Kierownik Mundurowego Klubu Strzeleckiego w Kowalewku Robert Światłowski oraz komendant JRS w Kowalewku Krzysztof Napieralski fot. Justyna Kulpińska
Jak wytłumaczył sekretarz gminy Rafał Heftowicz, który poprowadził spotkanie w zastępstwie nieobecnego burmistrza, zostało ono zwołane po to, aby szczegółowo omówić kwestię funkcjonowania strzelnicy oraz w celu zapoznania się z opinią mieszkańców. Co ważne, nie stanowili oni większości spośród zgromadzonych. Uczestnikami były również osoby związane z obiektem i z niego korzystające, w tym kierownik Mundurowego Klubu Strzeleckiego Robert Światłowski oraz komendant JRS w Kowalewku Krzysztof Napieralski.
Rafał Heftowicz w pierwszej kolejności zapoznał przybyłych z faktami dotyczącymi obiektu, a następnie poprosił o indywidualne komentarze. Przypomniał, że umowa użyczenia pomiędzy JRS Kowalewko a śp. burmistrzem Kcyni Markiem Szarugą reprezentującym gminę, zawarta została do dnia 31 maja 2024 r. Kontynuując wskazał na datę wypowiedzenia umowy przez Wojciecha Niemczyk oraz powody, dla których termin opuszczenie gminnego terenu przez jednostkę został przesunięty, o czym wspominamy powyżej. Dodał, że Wojciech Niemczyk prowadził z JRS korespondencję, w której proponował zawarcie nowej umowy po 1 stycznia 2024 r. z nowym harmonogramem użytkowania obiektu. Strzelnica miałaby funkcjonować od poniedziałku do piątku od 12.00 do 18.00, w sobotę od 10.00 do 16.00, zaś w niedzielę wcale. Jednostka przedstawiła natomiast swój punkt widzenia, wskazując, że strzelnica sportowa powinna być otwarta dla korzystających w dni powszednie od 9.00 do 20.00, w sobotę od 10.00 do 20.00, natomiast w niedzielę zamknięta.

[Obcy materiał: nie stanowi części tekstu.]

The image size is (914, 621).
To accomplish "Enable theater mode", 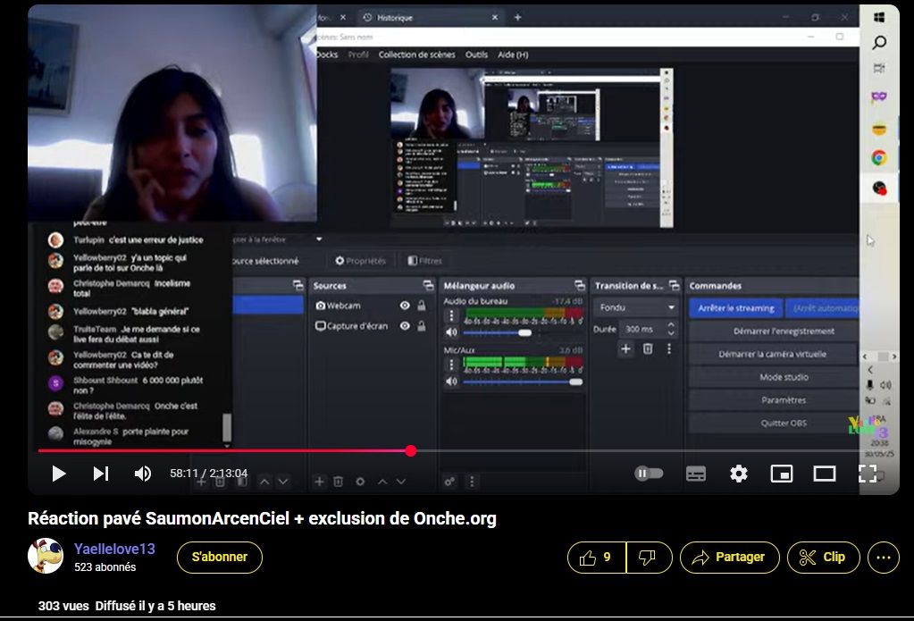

Sekretarz zaznaczył, że zaprotokołowane w czasie zebrania opinie będą kluczowe dla podjęcia przez burmistrza ostatecznej decyzji. Osoby, które nie miały ochoty wypowiadać się publicznie, mogą zrobić to w formie pisemnej. – Jestem zdania, że strzelnica powinna zostać w Kowalewku. Nigdy mi to nie przeszkadzało. Wychowuje dziecko, które wymaga stałej rehabilitacji i hałas mi nigdy nie przeszkadzał – dyskusję otworzyła jedna z mieszkanek. W odpowiedzi usłyszała, że jej stwierdzenie jest kłamstwem, ponieważ w przeszłości miała skarżyć się na zakłócanie spokoju.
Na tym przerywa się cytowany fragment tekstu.